Desde la celda, Jason hacía todo lo que podía. Se inscribió en programas de rehabilitación, empezó a leer todo lo relacionado con derechos, incluso aceptó hablar con psicólogos. No porque creyera que lo necesitaba, sino porque quería demostrar que podía ser mejor. Que merecía otra oportunidad. Por ti. Por su hija.
Cada viernes llegaba una carta escrita con su puño y letra. A veces solo eran líneas breves, otras veces páginas enteras:
“Ayer soñé que me quedaba dormido con ella en el pecho. Sentía su calor, su respiración. Me desperté llorando, pero fue un buen sueño.”
Bruce, por su parte, no dejó de mover hilos. Aunque no hablaba mucho del tema contigo, sabías que estaba haciendo más de lo que admitía. Intercedía con abogados, jueces, fiscales… buscando cualquier vacío legal, cualquier atenuante. No lo hacía solo por Jason. Lo hacía por ti. Porque te veía rota, sonriendo solo cuando hablaban de él.
Seis meses después del nacimiento, llegó la noticia. Aún no era libertad total, pero sí un avance:
—“Le van a dar libertad condicional supervisada.” —te dijo Bruce, entrando en tu sala con expresión seria—“Con dispositivo de localización. Pero podrá vivir con ustedes.”
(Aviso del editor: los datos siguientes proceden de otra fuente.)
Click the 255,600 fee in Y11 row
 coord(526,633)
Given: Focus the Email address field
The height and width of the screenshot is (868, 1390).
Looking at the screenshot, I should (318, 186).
No le creíste. No hasta que, días después, lo viste frente a tu casa, vestido de civil, con un brazalete en el tobillo y una pequeña maleta en la mano.
Jason no dijo nada al verte. Solo te abrazó. Fuerte. Largo. Como si aún no creyera que podía tocarte sin que lo separaran a la fuerza.
—“¿Dónde está?” —preguntó con la voz ahogada.